The company Dixon Ticonderoga, now more than two centuries old, has received US government benefits even though it moved almost all of its production to Mexico and China
Office and art supplies company Dixon Ticonderoga sells millions of its iconic No. 2 yellow pencils to American children heading back to school every year. But the 223-year-old firm has survived by relying on more than just its reputation as the producer of sturdy and steady writing instruments. A key part of its approach has been to use United States trade law to reap government benefits and protection as it also moved almost all pencil production to Mexico and China.
The company has collected nearly US$5 million in federal funding aimed at victims of foreign trade abuse since 2005 and has requested millions more, according to US Customs and Border Protection records. And the fact that it has a distribution centre in the state of Georgia has allowed Dixon to successfully petition the US government to impose a 114.9 per cent duty, or tax, on Chinese competitors – more than doubling the costs for some other pencil manufacturers.

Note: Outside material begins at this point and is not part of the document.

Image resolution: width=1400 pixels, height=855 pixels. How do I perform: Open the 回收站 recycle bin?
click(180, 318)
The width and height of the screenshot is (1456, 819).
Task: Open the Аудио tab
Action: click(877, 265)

But even as it receives these protections, its status as an American firm is unclear. It has shed hundreds of jobs, and a key US agency removed Dixon’s designation as a “domestic” manufacturer because it made so few pencils at its Georgia plant.

Dixon, which was founded in New Jersey in 1795, was acquired by an Italian company in 2005, and it is unclear whether its US operation even has a chief executive.
“It’s kind of a secretive business,” says Mike Smith, president of Tennessee-based Musgrave Pencil, a competitor. “There’s not a whole lot of us left.”